Hedefler
• a. Yazıya göre Mükremin ile Sibel kaç yıl önce evlenmişlerdir?
• b. Yazıda "Bu gün birazda" sözcüklerinden başlayıp aşağıda "iki aylık hamile.." sözcüklerine kadar her şeyi aynen yeniden yazınız.

Yazı
········
Mlliyet Milliyet Blog Milliyet Blog
 
Facebook Connect
Blog Kategorileri
 

10 Ocak '08

 
Kategori
Güncel
 

Mükremin'in çıkmazı...

Bu gün birazda hanımın uyarısıyla, Kanal D’deki Esra Ceyhan’ın proğramını seyrettim. Programda Cüneyt Arkın, eşi Betül Hanım ve Prof Dr.Teksen Çamlıbel konuktular.

Bu tür proğramlar da formatlarına uygun olarak genellikle derdi olan ve çare arayan insanlara yer verilir, çare aranır, durum tartışılır.

Bu sefer de dertli ve çare arayan bir evli çift proğram konuğuydu..

Mükremin ve eşi Sibel... Mükremin’in annesi de vardı. Güvercin hanım…

Sekiz yıl önce evlenmişler bir çocukları var. Sibel hanım iki aylık hamile..

Mükremin yirmili yaşlarda, yakışıklı sayılabilecek biraz asi, çok bilmiş birisi gibi gözüküyor.

Sibel hanım çaresizliği yüzünden okunan, yüzü o hale gelmeden önce güzel sayılabilecek belirli bir fiziksel özrü gözükmeyen (yüzü hariç) kocasına nazaran daha akıllı ve mantıklı konuşan hanım hanımcık bir Anadolu kadını.

Kayınvalidesinin yanında usulüne uygun tavırlar içersinde kocasını da kızdırmadan konuşmanın yollarını arıyor gibi geldi bana..
········
Gösterilen Kayıtlar

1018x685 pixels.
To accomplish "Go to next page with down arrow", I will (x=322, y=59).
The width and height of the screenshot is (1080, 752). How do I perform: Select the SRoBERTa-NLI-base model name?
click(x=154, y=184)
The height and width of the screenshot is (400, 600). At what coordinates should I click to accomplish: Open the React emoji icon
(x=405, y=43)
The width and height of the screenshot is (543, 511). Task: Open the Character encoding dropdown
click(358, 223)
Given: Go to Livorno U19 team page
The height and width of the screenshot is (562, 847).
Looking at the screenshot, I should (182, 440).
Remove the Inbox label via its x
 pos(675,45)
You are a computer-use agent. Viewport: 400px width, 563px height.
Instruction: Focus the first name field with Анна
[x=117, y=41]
········
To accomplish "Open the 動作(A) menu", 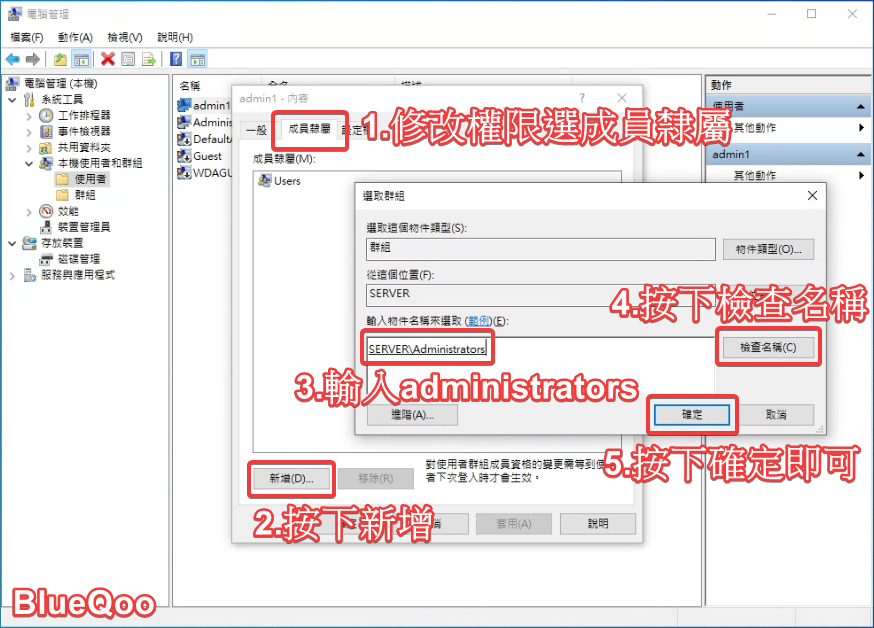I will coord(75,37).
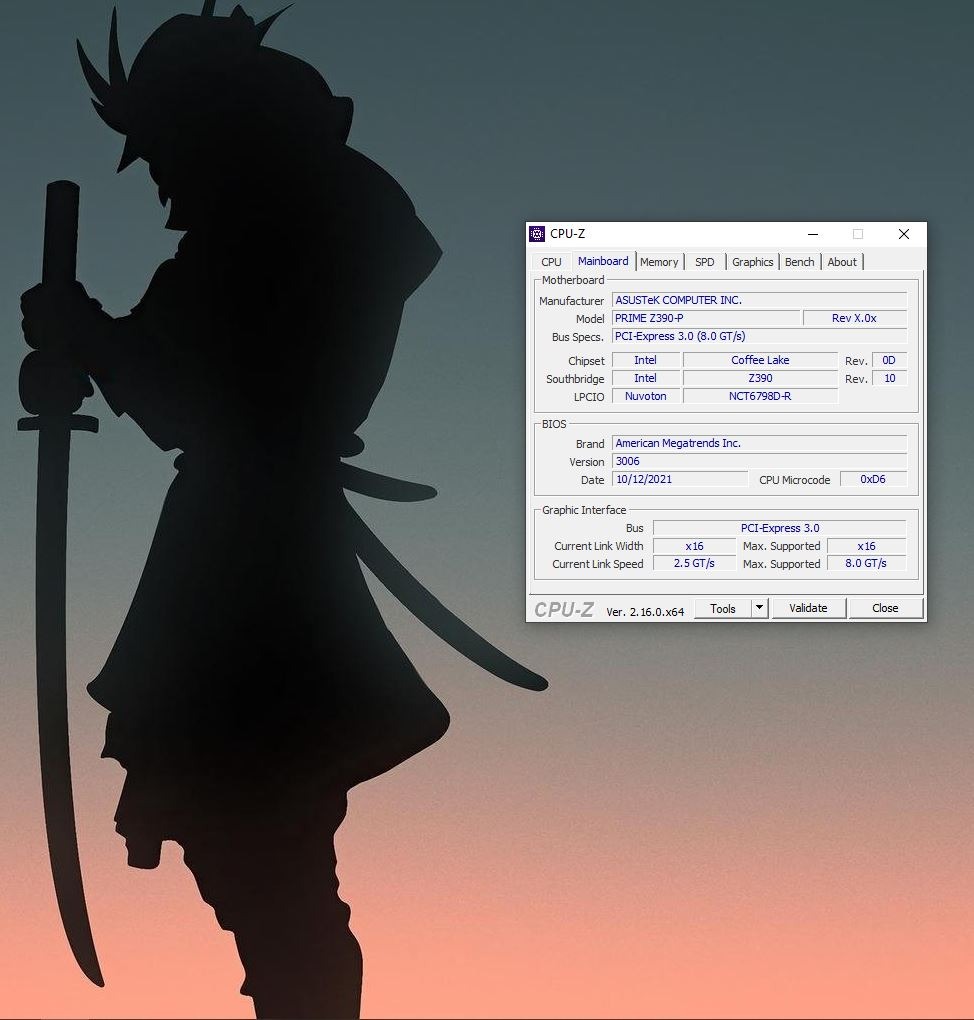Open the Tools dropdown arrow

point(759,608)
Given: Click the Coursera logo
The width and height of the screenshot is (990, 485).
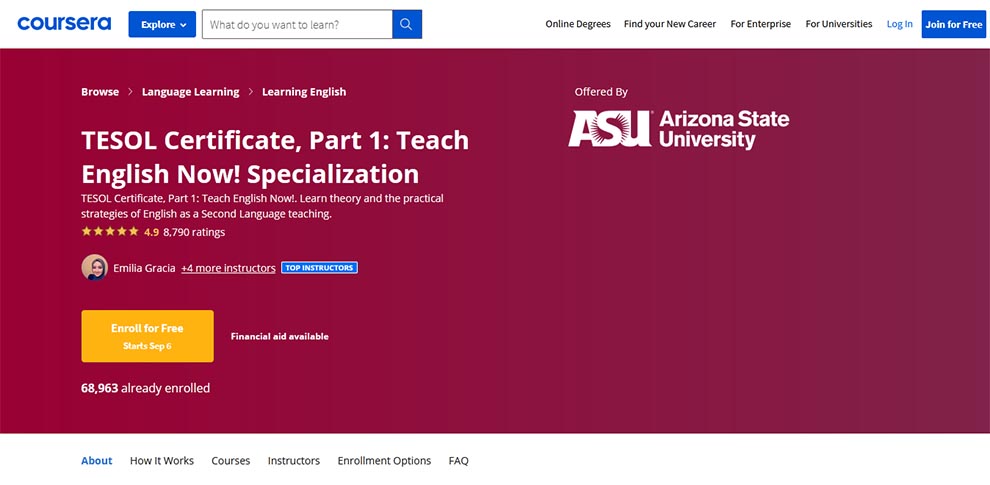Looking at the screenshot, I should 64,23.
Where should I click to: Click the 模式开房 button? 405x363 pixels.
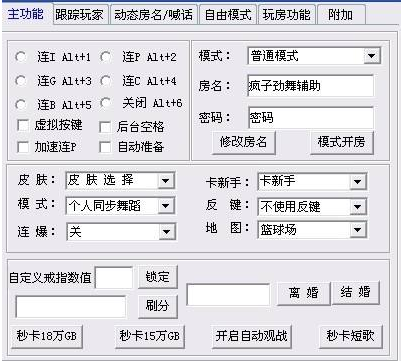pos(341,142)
········
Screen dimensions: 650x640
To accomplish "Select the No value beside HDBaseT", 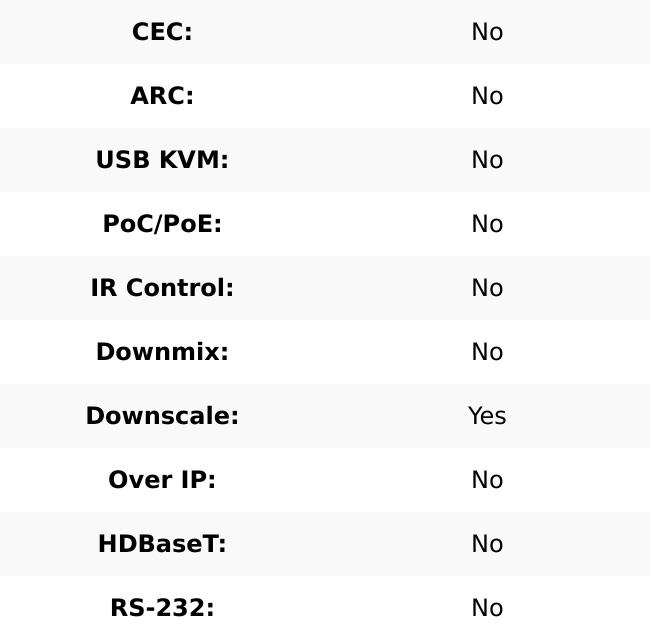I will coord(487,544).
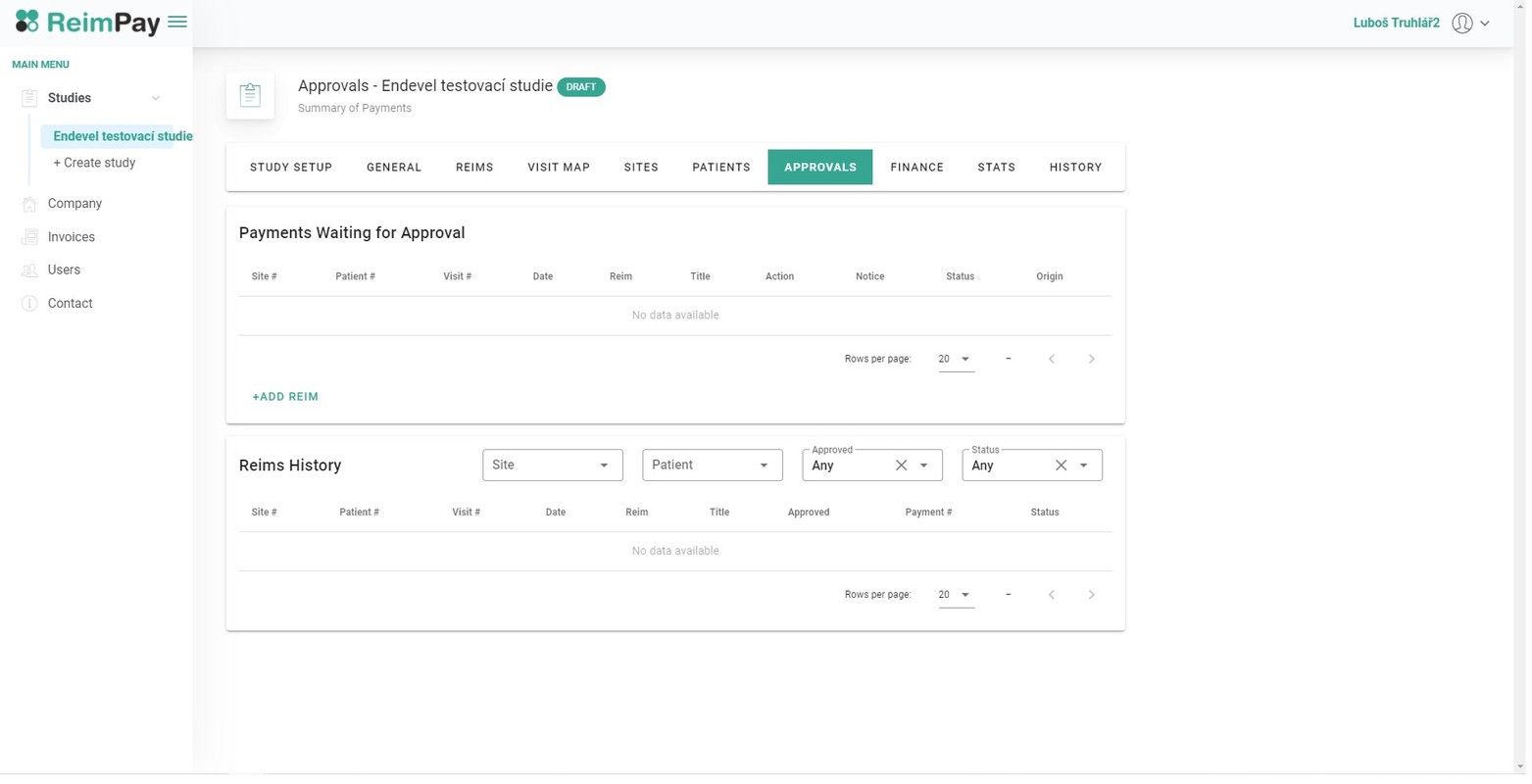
········
Alıştırma Cevapları
• a. Sekiz yıl önce evlenmişlerdir.

• b.
Bu gün birazda hanımın uyarısıyla, Kanal D’deki Esra Ceyhan’ın proğramını seyrettim. Programda Cüneyt Arkın, eşi Betül Hanım ve Prof Dr.Teksen Çamlıbel konuktular.

Bu tür proğramlar da formatlarına uygun olarak genellikle derdi olan ve çare arayan insanlara yer verilir, çare aranır, durum tartışılır.

Bu sefer de dertli ve çare arayan bir evli çift proğram konuğuydu..

Mükremin ve eşi Sibel... Mükremin’in annesi de vardı. Güvercin hanım…

Sekiz yıl önce evlenmişler bir çocukları var. Sibel hanım iki aylık hamile..